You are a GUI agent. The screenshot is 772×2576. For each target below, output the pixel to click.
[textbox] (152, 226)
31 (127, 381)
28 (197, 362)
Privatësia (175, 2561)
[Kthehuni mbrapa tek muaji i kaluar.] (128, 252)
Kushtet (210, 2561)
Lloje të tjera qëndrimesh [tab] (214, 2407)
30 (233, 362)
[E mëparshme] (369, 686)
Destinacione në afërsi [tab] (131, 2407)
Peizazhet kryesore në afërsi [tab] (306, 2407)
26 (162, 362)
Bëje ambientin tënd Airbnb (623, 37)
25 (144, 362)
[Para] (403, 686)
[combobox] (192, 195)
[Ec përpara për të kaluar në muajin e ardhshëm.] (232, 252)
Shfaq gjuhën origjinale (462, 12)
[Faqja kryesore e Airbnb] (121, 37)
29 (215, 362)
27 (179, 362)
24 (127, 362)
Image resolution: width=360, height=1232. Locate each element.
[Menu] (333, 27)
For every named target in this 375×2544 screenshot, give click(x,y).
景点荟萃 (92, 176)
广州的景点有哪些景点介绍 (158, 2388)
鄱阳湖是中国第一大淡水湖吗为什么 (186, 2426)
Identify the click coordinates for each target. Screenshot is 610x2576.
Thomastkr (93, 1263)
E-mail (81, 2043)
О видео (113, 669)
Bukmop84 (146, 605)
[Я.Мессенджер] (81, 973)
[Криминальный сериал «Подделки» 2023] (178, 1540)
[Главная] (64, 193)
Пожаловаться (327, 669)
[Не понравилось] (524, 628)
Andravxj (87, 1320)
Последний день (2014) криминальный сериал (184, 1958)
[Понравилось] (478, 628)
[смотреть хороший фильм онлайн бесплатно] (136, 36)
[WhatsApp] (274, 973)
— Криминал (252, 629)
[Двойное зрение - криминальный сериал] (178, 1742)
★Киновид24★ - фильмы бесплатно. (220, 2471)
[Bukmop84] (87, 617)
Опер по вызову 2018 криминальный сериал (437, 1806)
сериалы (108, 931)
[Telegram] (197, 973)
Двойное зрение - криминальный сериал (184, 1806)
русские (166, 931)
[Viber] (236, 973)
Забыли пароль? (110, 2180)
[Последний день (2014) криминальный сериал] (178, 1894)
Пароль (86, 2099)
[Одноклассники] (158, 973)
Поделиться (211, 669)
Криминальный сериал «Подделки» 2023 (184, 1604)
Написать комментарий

* _Task description_
Restate word for word the entries above, starting at the line with "31 (127, 381)" and ending at the line with "Destinacione në afërsi [tab] (131, 2407)", inclusive, and no others.

* _Expected output_
31 (127, 381)
28 (197, 362)
Privatësia (175, 2561)
[Kthehuni mbrapa tek muaji i kaluar.] (128, 252)
Kushtet (210, 2561)
Lloje të tjera qëndrimesh [tab] (214, 2407)
30 (233, 362)
[E mëparshme] (369, 686)
Destinacione në afërsi [tab] (131, 2407)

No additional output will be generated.